UNITED STATES DISTRICT COURT DISTRICT OF NEW JERSEY
Sep 9, 2015
Civil Action No. 14-6418 (FLW)(LHG) (D.N.J. Sep. 9, 2015)

Opinion

Civil Action No. 14-6418 (FLW)(LHG)

09-09-2015

In re ACB RECEIVABLES MANAGEMENT THIS DOCUMENT RELATES TO ALL ACTIONS


NOT FOR PUBLICATION

CLASS ACTION
OPINION
WOLFSON , United States District Judge :

Plaintiffs Jose Rodriguez ("Rodriguez") and Fortuna Manopla ("Manopla") (collectively "Plaintiffs"), brought separate putative class actions, i.e. Civ. No 14-6418 and Civ. No.15-0253, against Defendant ACB Receivables Managements ("Defendant"), each alleging that Defendant violated the Fair Debt Collections Practices Act ("FDCPA"), 15 U.S.C § 1692f(8), by mailing letters which showed Plaintiffs' respective account numbers through a glassine window in the envelope.
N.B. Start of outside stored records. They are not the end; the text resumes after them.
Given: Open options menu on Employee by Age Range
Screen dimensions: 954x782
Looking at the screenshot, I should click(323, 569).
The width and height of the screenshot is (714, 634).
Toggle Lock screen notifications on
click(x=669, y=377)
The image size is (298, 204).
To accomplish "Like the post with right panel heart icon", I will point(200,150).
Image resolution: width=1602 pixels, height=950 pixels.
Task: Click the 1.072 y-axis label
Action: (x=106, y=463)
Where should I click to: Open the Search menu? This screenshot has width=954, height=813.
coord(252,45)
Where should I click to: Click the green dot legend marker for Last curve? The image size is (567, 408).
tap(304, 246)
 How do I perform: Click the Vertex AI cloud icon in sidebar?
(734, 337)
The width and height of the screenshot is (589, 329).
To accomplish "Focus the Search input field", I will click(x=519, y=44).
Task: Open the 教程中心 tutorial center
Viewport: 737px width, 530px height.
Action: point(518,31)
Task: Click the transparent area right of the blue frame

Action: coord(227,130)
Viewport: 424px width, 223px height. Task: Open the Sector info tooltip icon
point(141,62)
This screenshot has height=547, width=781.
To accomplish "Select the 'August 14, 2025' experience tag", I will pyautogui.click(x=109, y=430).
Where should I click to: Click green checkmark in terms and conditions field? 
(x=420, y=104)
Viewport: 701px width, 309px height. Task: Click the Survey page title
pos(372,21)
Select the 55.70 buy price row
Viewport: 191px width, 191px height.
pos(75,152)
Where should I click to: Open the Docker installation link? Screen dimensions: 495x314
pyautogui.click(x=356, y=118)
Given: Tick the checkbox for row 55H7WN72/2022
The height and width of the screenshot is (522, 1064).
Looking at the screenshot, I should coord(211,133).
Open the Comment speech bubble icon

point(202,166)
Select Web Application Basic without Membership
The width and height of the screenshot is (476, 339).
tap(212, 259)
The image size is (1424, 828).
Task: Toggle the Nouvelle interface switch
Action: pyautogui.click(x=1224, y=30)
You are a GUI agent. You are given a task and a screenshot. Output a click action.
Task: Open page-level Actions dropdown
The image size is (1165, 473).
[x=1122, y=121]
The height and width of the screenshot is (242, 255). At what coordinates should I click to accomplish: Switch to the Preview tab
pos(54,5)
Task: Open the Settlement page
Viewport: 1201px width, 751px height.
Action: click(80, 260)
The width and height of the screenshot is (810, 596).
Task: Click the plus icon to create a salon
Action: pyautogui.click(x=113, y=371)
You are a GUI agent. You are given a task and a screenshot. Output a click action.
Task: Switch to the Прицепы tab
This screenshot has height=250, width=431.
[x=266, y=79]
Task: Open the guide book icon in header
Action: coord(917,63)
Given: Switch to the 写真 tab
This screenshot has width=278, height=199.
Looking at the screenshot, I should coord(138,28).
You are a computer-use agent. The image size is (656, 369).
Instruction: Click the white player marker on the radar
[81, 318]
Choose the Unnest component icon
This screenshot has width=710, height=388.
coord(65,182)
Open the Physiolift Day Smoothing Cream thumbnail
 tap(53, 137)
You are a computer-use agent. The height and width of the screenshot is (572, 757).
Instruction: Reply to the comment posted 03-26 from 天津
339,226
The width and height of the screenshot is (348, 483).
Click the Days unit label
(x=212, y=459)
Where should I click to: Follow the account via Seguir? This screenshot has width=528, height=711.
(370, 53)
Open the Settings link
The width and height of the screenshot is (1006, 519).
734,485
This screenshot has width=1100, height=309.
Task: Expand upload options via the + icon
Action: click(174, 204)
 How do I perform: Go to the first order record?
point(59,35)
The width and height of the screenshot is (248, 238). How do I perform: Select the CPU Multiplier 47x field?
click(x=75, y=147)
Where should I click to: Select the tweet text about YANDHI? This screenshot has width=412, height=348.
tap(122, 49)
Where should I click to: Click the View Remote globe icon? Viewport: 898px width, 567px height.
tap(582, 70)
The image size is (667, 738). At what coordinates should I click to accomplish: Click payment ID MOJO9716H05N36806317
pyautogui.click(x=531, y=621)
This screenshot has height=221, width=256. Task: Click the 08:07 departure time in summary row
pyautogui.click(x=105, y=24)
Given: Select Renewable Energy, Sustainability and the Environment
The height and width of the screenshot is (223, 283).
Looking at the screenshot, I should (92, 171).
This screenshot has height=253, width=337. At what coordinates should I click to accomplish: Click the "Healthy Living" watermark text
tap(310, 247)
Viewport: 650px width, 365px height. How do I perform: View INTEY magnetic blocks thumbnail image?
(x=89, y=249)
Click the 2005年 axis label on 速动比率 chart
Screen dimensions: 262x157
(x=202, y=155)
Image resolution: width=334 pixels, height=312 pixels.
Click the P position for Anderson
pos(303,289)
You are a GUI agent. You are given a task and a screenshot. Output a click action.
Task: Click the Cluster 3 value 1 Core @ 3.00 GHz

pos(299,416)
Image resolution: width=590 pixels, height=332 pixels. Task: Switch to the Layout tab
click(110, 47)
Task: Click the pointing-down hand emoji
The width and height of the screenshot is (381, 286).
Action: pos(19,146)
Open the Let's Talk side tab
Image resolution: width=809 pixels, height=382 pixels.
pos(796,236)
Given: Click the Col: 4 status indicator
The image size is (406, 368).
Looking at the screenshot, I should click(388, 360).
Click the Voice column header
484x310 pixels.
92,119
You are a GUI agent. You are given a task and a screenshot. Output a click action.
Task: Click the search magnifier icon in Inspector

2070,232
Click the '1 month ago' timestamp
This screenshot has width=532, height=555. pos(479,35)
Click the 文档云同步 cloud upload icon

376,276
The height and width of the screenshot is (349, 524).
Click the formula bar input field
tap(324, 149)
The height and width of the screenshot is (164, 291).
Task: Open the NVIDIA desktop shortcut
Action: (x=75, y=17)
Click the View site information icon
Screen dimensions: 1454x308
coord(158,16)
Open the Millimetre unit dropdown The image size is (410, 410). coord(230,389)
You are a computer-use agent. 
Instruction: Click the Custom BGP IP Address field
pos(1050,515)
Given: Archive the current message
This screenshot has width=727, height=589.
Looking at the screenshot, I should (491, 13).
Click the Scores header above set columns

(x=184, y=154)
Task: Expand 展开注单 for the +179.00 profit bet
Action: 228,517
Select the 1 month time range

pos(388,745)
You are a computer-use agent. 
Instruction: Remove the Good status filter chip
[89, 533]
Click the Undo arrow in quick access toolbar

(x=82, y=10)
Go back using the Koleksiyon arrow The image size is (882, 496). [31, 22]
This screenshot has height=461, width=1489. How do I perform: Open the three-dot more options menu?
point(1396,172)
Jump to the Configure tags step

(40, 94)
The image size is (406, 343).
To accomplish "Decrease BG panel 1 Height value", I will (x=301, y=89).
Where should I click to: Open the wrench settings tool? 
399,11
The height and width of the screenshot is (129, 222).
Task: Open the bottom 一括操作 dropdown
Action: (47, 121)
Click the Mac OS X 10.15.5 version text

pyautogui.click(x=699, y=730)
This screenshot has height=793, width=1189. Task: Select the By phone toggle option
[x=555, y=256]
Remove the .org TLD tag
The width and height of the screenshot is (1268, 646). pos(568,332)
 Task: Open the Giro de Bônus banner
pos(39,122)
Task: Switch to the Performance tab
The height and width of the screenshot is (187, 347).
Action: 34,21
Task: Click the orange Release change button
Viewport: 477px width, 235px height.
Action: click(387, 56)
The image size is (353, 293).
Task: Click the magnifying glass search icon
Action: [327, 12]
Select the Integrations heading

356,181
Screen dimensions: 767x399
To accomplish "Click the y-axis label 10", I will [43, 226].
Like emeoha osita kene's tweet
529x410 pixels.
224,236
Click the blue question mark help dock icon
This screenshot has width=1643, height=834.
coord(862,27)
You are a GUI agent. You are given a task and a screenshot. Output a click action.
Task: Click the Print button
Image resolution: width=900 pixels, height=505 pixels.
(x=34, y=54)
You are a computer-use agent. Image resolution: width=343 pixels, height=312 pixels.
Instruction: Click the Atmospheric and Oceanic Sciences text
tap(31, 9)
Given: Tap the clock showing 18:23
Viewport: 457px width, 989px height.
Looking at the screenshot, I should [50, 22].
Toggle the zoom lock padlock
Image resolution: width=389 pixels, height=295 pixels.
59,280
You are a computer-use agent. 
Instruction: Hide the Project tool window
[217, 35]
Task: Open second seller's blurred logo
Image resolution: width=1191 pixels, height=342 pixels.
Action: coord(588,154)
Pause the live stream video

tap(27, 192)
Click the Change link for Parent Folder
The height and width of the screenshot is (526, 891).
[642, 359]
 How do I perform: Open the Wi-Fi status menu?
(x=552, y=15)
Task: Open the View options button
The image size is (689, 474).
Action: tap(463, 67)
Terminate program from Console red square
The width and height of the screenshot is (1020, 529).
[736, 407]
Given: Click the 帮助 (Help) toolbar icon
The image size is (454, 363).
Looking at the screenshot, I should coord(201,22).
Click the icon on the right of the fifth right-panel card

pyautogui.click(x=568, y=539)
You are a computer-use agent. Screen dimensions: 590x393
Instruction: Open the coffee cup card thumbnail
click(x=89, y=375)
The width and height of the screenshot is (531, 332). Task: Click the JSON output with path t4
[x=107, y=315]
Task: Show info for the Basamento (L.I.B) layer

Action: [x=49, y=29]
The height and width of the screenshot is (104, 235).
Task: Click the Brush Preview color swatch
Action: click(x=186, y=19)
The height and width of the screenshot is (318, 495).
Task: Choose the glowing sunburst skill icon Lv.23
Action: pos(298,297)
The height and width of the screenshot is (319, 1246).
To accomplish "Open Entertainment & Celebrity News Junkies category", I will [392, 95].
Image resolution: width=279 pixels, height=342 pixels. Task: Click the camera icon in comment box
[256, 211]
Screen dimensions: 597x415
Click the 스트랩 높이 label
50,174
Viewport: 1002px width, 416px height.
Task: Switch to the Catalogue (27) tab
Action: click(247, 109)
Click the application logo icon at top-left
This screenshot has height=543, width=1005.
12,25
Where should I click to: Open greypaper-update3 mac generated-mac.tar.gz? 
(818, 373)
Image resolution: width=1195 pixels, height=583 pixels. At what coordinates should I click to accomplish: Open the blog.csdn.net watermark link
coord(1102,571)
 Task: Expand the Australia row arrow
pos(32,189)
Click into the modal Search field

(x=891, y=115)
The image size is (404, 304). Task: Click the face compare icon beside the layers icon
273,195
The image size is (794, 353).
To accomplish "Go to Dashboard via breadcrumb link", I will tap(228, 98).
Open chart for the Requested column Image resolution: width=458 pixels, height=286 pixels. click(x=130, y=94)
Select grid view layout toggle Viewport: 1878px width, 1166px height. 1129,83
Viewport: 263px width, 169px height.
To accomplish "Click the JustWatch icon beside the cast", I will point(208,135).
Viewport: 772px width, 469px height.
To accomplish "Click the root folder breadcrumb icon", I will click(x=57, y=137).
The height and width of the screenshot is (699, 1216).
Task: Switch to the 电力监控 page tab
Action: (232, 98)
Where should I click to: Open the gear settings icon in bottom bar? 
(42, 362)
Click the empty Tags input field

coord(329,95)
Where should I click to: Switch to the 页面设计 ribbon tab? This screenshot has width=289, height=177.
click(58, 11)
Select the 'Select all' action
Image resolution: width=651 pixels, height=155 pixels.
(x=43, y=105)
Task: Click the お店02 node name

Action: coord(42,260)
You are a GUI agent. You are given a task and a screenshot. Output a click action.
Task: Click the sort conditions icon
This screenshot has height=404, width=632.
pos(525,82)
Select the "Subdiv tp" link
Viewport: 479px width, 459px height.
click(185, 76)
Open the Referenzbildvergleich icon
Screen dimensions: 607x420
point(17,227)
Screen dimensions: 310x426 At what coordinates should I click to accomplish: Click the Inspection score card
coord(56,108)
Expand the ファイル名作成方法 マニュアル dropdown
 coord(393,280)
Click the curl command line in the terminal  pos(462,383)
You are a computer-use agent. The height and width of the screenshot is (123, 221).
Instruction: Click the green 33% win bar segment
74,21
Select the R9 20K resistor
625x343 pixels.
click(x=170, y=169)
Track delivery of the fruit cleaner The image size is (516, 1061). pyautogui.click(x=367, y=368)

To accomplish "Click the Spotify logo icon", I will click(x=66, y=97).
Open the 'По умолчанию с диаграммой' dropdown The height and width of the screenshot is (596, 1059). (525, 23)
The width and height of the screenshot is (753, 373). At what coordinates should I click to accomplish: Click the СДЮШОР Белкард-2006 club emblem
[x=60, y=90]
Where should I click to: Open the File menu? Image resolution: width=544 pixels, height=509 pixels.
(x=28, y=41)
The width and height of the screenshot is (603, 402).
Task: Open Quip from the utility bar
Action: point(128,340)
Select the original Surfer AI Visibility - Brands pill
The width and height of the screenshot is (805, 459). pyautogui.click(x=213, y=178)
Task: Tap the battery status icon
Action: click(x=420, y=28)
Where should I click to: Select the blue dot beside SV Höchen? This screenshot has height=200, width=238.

This Court consolidated the two cases, and Defendant presently moves to dismiss for failure to state a claim under Fed. R. Civ. P. 12(b)(6).

Defendant filed separate Motions to Dismiss in each case. However, because the cases were consolidated, and the briefs for each motion are identical, they shall be treated as one Motion for the purpose of this decision. Plaintiffs have not filed a consolidated Complaint; because the case will be moving forward, Plaintiffs will be required to do so.

For the reasons expressed herein, Defendant's Motion to Dismiss is denied.

I. FACTUAL BACKGROUND AND PROCEDURAL HISTORY

The facts are taken from Plaintiffs' Complaints, which I accept as true for the purposes of this Motion. Defendant is a "debt collector," as defined by 15 U.S.C. § 1692a(6). Rodriguez, a "consumer" as defined by 15 U.S.C. § 1692a(3), allegedly incurred a debt, as defined by 15 U.S.C. § 1692a(5), to Meridian Behavioral Health, Inc. ("MBH"). Rodriguez Compl. ¶¶ 6, 15. MBH, either directly or through an intermediary, contracted with Defendant to collect Rodriguez's debt. Id. ¶¶ 20-21. On or about March 6, 2014, Defendant mailed Rodriguez a collection letter in an attempt to collect the MBH debt. Id. ¶ 22. This letter was mailed in a window envelope, and Rodriguez asserts that his account number was visible through the glassine window. Id. ¶¶ 25-26. The letter was attached to his Complaint as Exhibit A, and it appears that Rodriguez's account number is visibly typed over his name and address. Id. Ex. A. Rodriguez further alleges that Defendant sent similar communications "to at least 50 natural persons in the State of New Jersey within one year of the date of this Complaint." Id. ¶ 30.

Plaintiff Manopla, a consumer under the statute, incurred a debt, as defined by the statute to Jersey Shore Imaging. Manopla Compl. ¶ 14. This debt was "placed with ACB for the purpose of collection." Id. ¶ 18. On or about January 16, 2014, ACB mailed a letter to Manopla, attached to the Complaint as Exhibit A. Id. ¶ 20. This letter was mailed in a window envelope, and displayed through the glassine window, the number "A-FXXX20" above Plaintiff's name and address; Manopla's account number with ACB is FXXX20. Id. ¶¶ 23, 24, 26. Manopla, like Rodrigeuz, alleges that Defendant sent similar communications "to at least 50 natural persons in the State of New Jersey within one year of the date of this Complaint." Id. ¶ 31.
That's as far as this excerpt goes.